### What is being asked
Go through the entries below and print, exactly, the lines starting at the one with "Akzeptieren (397, 232)" and ending at the one with "Курсы (88, 401)", keeping both ends and no others.

### Data to process
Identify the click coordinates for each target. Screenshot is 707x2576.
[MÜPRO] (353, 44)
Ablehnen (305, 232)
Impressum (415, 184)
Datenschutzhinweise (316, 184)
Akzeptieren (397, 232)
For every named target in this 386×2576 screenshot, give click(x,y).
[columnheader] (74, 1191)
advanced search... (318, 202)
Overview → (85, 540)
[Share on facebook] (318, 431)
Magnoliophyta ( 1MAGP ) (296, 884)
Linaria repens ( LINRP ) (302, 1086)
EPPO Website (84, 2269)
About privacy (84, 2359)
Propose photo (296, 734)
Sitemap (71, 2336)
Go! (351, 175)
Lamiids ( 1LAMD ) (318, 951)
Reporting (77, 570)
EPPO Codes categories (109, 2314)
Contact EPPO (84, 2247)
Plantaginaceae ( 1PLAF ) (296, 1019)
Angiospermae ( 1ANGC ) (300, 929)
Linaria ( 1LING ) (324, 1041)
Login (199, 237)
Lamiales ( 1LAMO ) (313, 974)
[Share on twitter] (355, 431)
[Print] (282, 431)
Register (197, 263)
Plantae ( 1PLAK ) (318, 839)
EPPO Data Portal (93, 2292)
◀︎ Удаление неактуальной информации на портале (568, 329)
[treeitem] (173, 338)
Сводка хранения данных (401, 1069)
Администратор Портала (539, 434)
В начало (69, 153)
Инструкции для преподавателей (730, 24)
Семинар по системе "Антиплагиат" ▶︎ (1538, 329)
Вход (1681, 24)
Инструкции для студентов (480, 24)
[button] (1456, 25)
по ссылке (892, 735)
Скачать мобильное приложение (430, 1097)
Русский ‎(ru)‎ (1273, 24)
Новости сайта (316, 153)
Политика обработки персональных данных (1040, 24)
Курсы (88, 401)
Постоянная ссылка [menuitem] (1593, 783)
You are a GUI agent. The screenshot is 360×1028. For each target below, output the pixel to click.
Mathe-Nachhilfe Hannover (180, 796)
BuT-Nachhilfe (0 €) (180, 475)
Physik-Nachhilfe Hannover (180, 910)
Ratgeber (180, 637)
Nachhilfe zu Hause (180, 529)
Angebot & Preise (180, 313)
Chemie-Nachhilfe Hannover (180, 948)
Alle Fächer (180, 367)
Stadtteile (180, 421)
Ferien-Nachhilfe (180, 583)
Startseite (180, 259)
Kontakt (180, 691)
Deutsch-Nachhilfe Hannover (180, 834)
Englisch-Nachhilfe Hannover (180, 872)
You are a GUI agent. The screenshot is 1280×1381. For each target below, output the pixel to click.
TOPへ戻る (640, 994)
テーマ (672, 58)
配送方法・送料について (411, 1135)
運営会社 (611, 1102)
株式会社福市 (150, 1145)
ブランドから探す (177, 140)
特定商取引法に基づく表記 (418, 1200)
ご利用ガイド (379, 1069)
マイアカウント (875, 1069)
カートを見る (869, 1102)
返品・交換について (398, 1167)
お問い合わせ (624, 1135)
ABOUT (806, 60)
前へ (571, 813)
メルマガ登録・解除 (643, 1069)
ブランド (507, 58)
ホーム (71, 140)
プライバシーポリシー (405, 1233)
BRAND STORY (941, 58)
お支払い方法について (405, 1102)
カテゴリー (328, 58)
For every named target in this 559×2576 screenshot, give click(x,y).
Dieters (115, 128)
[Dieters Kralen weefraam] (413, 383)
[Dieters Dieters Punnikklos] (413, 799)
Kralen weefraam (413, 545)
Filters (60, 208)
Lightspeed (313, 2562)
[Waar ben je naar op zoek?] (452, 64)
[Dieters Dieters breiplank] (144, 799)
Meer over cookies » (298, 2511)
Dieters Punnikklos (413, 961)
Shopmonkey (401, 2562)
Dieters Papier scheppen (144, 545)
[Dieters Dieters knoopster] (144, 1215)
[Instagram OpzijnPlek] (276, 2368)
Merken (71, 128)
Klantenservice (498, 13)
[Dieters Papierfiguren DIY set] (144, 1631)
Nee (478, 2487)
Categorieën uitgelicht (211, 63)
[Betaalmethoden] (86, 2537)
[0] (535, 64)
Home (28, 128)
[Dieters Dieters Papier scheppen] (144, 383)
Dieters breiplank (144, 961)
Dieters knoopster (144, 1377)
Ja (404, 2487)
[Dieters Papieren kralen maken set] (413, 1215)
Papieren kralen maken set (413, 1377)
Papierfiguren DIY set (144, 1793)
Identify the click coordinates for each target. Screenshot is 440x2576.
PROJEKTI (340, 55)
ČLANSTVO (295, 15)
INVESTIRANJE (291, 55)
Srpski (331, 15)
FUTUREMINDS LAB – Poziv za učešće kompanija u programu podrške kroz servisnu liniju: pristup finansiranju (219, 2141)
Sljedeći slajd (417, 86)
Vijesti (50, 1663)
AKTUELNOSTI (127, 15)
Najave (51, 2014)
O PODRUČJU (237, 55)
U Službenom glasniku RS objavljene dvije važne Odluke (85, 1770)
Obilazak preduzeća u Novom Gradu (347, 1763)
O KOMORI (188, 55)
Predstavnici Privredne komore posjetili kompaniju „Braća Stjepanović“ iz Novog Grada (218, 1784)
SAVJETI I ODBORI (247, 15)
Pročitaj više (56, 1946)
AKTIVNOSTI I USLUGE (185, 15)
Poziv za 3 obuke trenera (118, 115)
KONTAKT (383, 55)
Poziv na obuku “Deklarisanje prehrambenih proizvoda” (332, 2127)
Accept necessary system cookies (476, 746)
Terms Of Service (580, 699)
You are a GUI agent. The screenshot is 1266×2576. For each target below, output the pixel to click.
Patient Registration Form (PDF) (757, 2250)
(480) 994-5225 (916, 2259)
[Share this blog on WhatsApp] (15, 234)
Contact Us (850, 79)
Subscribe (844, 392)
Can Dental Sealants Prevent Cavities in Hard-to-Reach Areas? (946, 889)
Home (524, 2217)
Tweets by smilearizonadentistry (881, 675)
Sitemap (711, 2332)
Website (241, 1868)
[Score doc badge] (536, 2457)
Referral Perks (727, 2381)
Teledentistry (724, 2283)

### The answer
Akzeptieren (397, 232)
For every named target in this 386×2576 screenshot, give click(x,y).
[columnheader] (74, 1191)
advanced search... (318, 202)
Overview → (85, 540)
[Share on facebook] (318, 431)
Magnoliophyta ( 1MAGP ) (296, 884)
Linaria repens ( LINRP ) (302, 1086)
EPPO Website (84, 2269)
About privacy (84, 2359)
Propose photo (296, 734)
Sitemap (71, 2336)
Go! (351, 175)
Lamiids ( 1LAMD ) (318, 951)
Reporting (77, 570)
EPPO Codes categories (109, 2314)
Contact EPPO (84, 2247)
Plantaginaceae ( 1PLAF ) (296, 1019)
Angiospermae ( 1ANGC ) (300, 929)
Linaria ( 1LING ) (324, 1041)
Login (199, 237)
Lamiales ( 1LAMO ) (313, 974)
[Share on twitter] (355, 431)
[Print] (282, 431)
Register (197, 263)
Plantae ( 1PLAK ) (318, 839)
EPPO Data Portal (93, 2292)
◀︎ Удаление неактуальной информации на портале (568, 329)
[treeitem] (173, 338)
Сводка хранения данных (401, 1069)
Администратор Портала (539, 434)
В начало (69, 153)
Инструкции для преподавателей (730, 24)
Семинар по системе "Антиплагиат" ▶︎ (1538, 329)
Вход (1681, 24)
Инструкции для студентов (480, 24)
[button] (1456, 25)
по ссылке (892, 735)
Скачать мобильное приложение (430, 1097)
Русский ‎(ru)‎ (1273, 24)
Новости сайта (316, 153)
Политика обработки персональных данных (1040, 24)
Курсы (88, 401)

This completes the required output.